Dimensionality Reduction: PCR and PLS¶
Overview¶
When the number of predictors \(p\) is large (especially when \(p > n\), more predictors than observations), or when severe multicollinearity exists among predictors, coefficient shrinkage methods (Ridge, Lasso) become less efficient. Dimensionality reduction methods provide an alternative: instead of shrinking coefficients, they construct a smaller number of latent variables (principal components or PLS components) and regress on these.
When to Use Dimensionality Reduction¶
Dimensionality reduction is valuable when:
- \(p\) is very large — Many more predictors than observations (\(p > n\) or \(p >> n\))
- Severe multicollinearity — Predictors are highly correlated, making OLS estimates unstable
- Prediction is the goal — Interpretability of individual coefficients is less critical
- Computational efficiency — Reducing dimensionality improves computational speed
- Data comes from measurements — E.g., spectroscopy, sensor arrays where all dimensions capture noise
Key Methods¶
Principal Components Regression (PCR)¶
Unsupervised dimensionality reduction: Constructs principal components by maximizing variance in the predictor space X, then regresses the response on these components.¶
Algorithm:¶
- Standardize predictors
- Perform PCA to extract principal components
- Select optimal number of components via cross-validation
- Regress response on selected components
Advantages:¶
- Eliminates multicollinearity (components are uncorrelated)
- Handles \(p > n\) settings naturally
- Simple, well-understood method
- PCA components have clear interpretation in terms of variance
Disadvantages:¶
- Unsupervised: PCA maximizes \(X\) variance, not covariance with \(y\)

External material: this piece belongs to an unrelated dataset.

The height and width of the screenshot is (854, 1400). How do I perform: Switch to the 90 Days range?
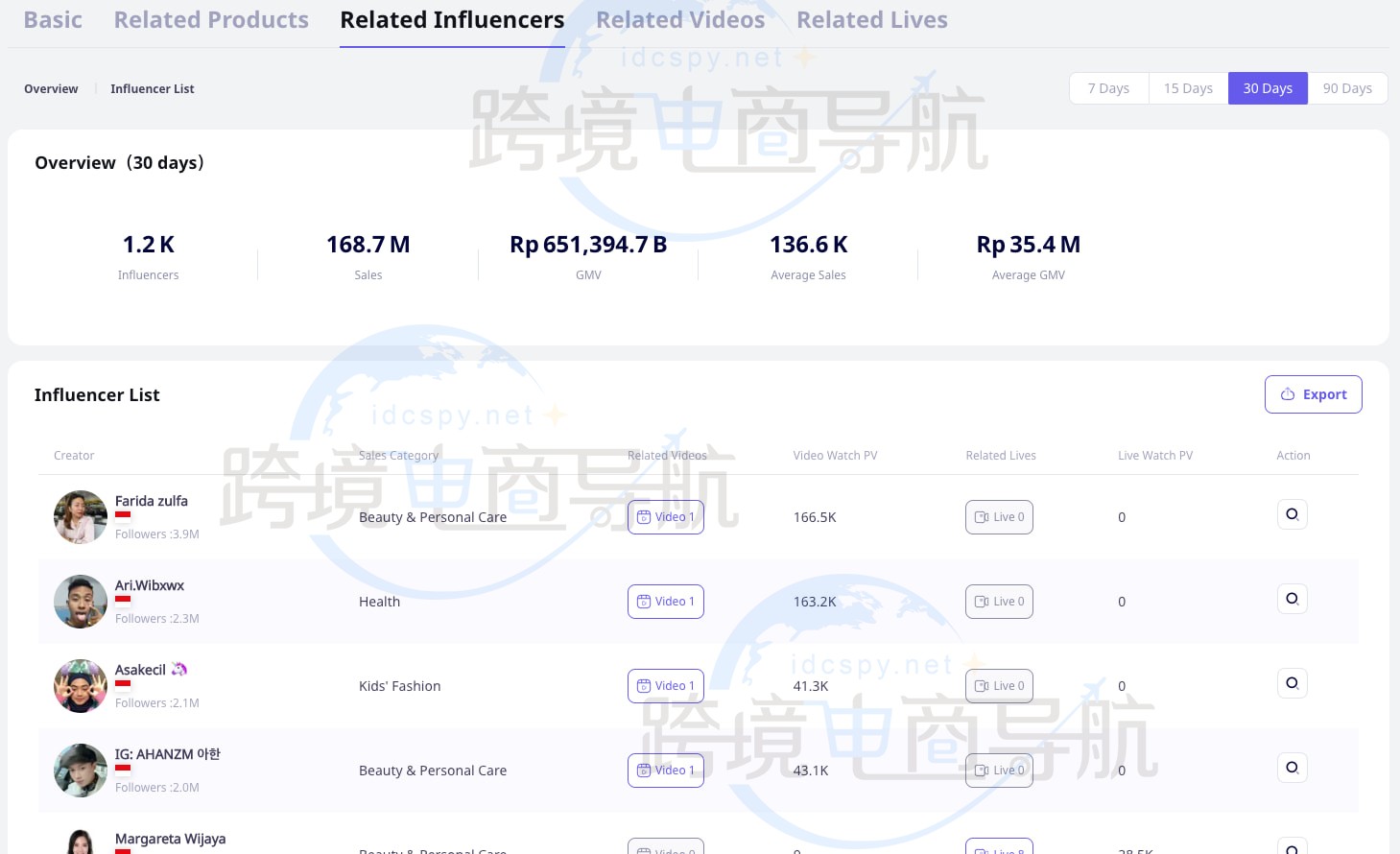tap(1347, 87)
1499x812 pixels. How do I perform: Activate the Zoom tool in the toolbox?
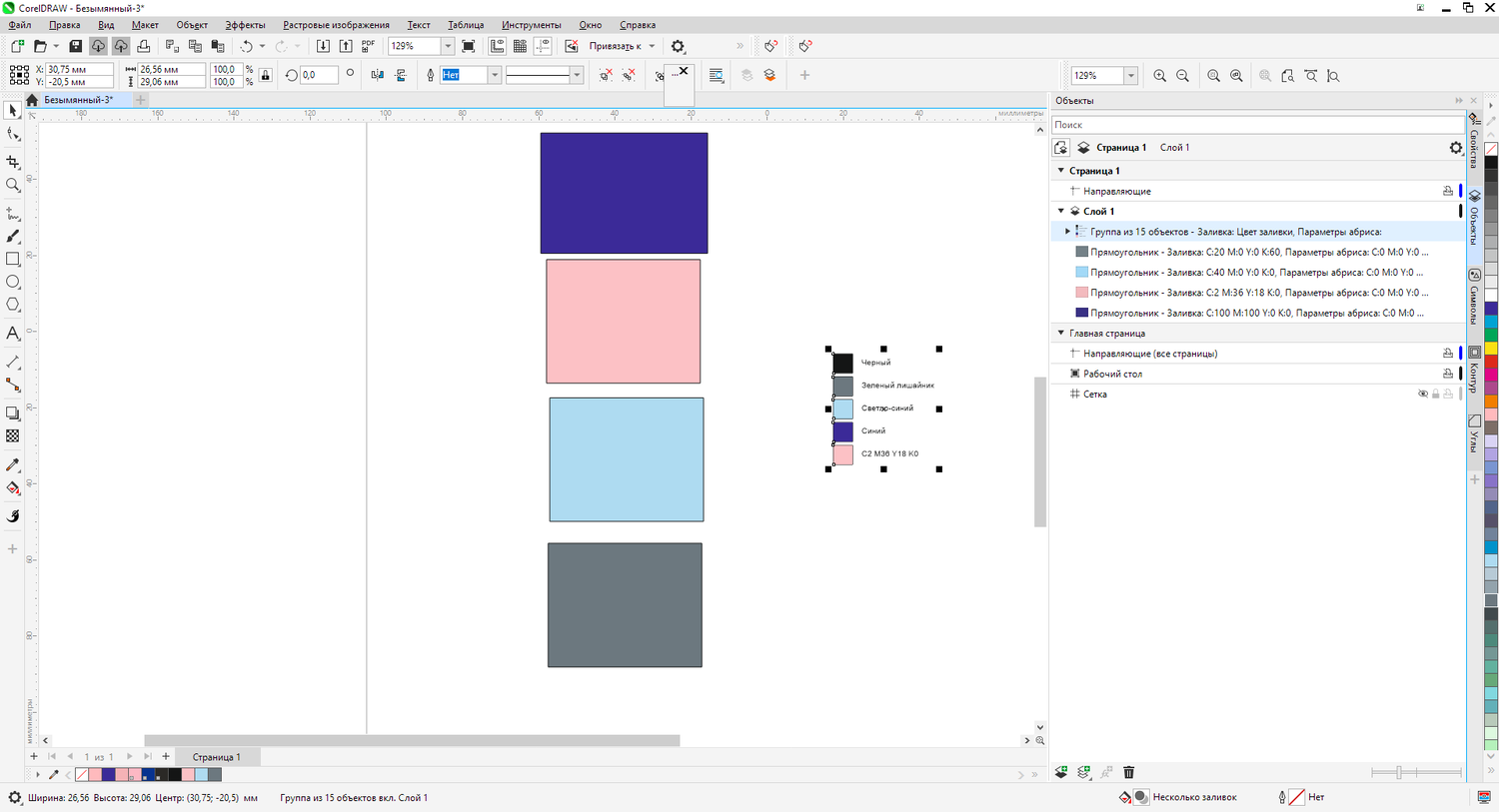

- May require many components to capture response variation
- Loss of original feature interpretability
- Components are linear combinations of all predictors
When to use: When predictor variance aligns with response variation, or as a baseline for comparison.¶
Partial Least Squares (PLS)¶
Supervised dimensionality reduction: Constructs components by maximizing covariance between predictors and response, balancing explaining variance in X with predicting y.¶
Algorithm:¶
- Standardize predictors and response
- Iteratively construct components that maximize covariance of \(X\) with \(y\)
- Select optimal number of components via cross-validation
- Regress response on selected components
Advantages:¶
- Supervised: Components are chosen to predict response
- Often requires fewer components than PCR (more efficient)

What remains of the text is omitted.